Mimo że w tym roku nabożeństwa Tygodnia Modlitw o Jedność Chrześcijan będą znacznie okrojone, małżeństwo jest przekonane, że czas pandemii jest dla nich okazją do pogłębienia kontaktów z przedstawicielami bratnich wyznań. – Przenieśliśmy się do internetu i spotkania odbywają się po prostu na Zoomie – uśmiecha się Beata. – Z jedną ze wspólnot zwykle spotykaliśmy się raz do roku w Austrii, ale nie każdy mógł sobie na taką podróż pozwolić. To dotyczyło zwłaszcza tych, którzy są spoza Europy. Teraz jedynym problemem było ustalenie dogodnej godziny – dodaje. – Bo kiedy spotkanie odbywało się o 16.00 czasu środkowoeuropejskiego, nasza znajoma w Australii, Petrina, musiała poświęcić sen: u niej była 2.00 w nocy – Adam podaje konkretny przykład.
Takie poświęcenie i intensywność kontaktów są możliwe dzięki stworzonym wcześniej dobrym relacjom. To właśnie od nich powinien zaczynać się ekumenizm. Nie od wielkich teologicznych dysput, tylko od zaproszenia na kawę i spędzenia razem czasu. – Nie religia, ale Kamil Stoch i jego ostatnie zwycięstwo – to powinno być tematem na pierwszą rozmowę – podpowiada Adam. – To naprawdę dobry punkt wyjścia, bo drużyna skoczków jest ekumeniczna – śmieje się Beata. – Ważna jest też modlitwa, ofiarowywanie Panu Bogu tej tęsknoty serca. Bez tego nie można ruszyć. Musimy się ze sobą zaprzyjaźnić, a nie dekretami i listami kolejnych komisji próbować coś zdziałać – mówi.

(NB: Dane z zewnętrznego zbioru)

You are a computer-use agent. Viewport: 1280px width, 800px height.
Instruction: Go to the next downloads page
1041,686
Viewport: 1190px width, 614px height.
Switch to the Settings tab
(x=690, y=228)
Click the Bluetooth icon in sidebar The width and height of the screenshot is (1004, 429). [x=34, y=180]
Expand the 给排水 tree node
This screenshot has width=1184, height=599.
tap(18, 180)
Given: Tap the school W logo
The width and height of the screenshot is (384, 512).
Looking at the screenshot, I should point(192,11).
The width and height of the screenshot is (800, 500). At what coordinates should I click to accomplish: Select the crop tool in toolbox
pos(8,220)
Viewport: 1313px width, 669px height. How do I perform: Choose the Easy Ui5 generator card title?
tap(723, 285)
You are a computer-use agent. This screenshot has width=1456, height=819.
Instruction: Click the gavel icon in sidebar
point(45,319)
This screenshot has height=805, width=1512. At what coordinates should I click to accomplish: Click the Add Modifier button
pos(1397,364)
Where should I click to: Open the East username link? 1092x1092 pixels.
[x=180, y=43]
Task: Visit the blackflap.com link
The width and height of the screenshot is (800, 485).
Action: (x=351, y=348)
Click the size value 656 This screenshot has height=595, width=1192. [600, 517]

Małżonkowie wspominają jedno ze spotkań online, w czasie którego uczestnicy dzielili się swoim doświadczeniem. – Izaak, Żyd mesjański z Japonii, powiedział wtedy, że dopiero nasze kontakty uświadomiły mu, iż wiarę w Jezusa przynieśli do jego kraju katoliccy misjonarze i wielu z nich oddało za nią życie. Do dyskusji włączyli się również przedstawiciele Afryki, gdzie dominuje Kościół anglikański, i stwierdzili, że oni także wiele zawdzięczają katolickim misjonarzom – mówi Adam. – W tym kontekście wywiązała się również rozmowa o potrzebie pokuty Kościoła za grzech pychy i braku zrozumienia dla rdzennych mieszkańców. Pierwsza ten temat poruszyła jedna z protestantek. Powiedziała, że powinniśmy się zmierzyć się z własną pychą i arogancją, bo trwanie w nich jest grzechem – mówi Beata.